A person signs a contract with Company A to borrow some cash (an unsecured loan). Company A later sells that debt to Company B.
The person now gets a bill from Company B, but refuses to pay telling their agent, “I never signed a contract with you, piss off!” or something like that.
It seems to me that Company B should have some recourse to take action, but what of the fact that the person never actually did contract with Company B?
Most loan contracts contain specific provisions to allow sale and transfer of the instrument, or a catchall phrase about “all heirs, successors and assigns.”
A loan document is just a financial instrument like a fancy dollar bill.
Nearly all contracts are assignable unless otherwise written.
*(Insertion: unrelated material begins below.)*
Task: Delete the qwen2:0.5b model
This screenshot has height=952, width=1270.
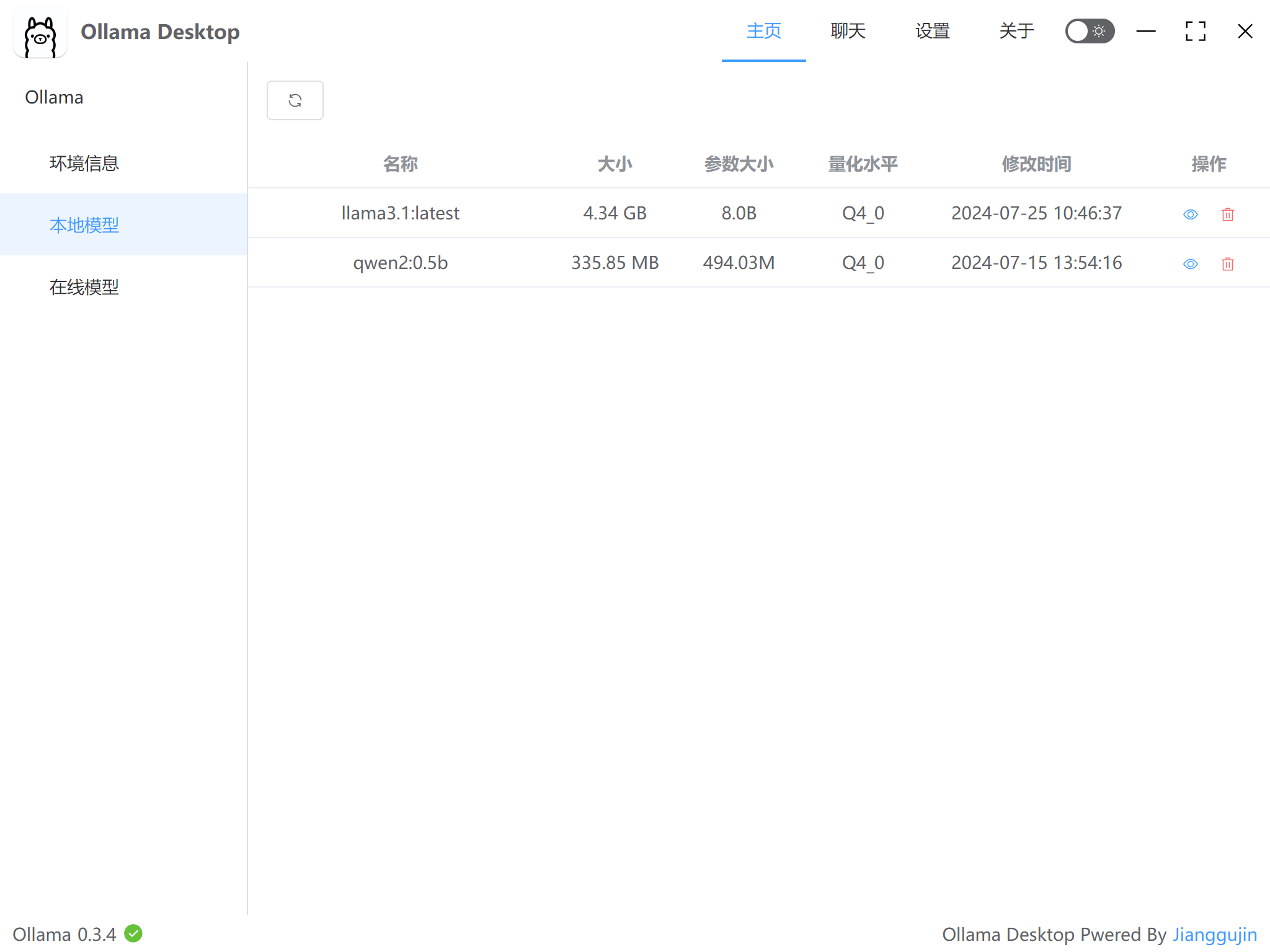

Not all contracts are delegable (transfer of the duty owed under the contract rather than the benefit) because the other party may have bargained specifically for the other party’s services - for example, if I sign AC/DC to play at my birthday party, they can’t delegate the job to a cover band - but it makes no difference to you if you pay a debt to Bank X versus Bank Y.
You can probably even extend the idea to things like accounts receivable, which I believe is how most debts end up in the hands of collection agents. They pay a certain percent on the dollar for a batch of delinquent accounts and then make whatever profit they can over what they’ve shelled out.
If you read a typical Fannie Mae approved promissory note, it will say “I understand that the Lender may transfer this note. A party who takes the note by transfer and who is entitled to receive payments under the Note is called the Note Holder.” Then, if you read the rest, you’ll see that the provisions are actually enforced by the “note holder.”
This alludes to a very well developed area of “negotiable instrument” law, where the physical holder of a debt (essentially, an IOU) can enforce it. This type of commerce (the selling of promises to pay) is a concept that predates uniform currency, and is fairly mundane.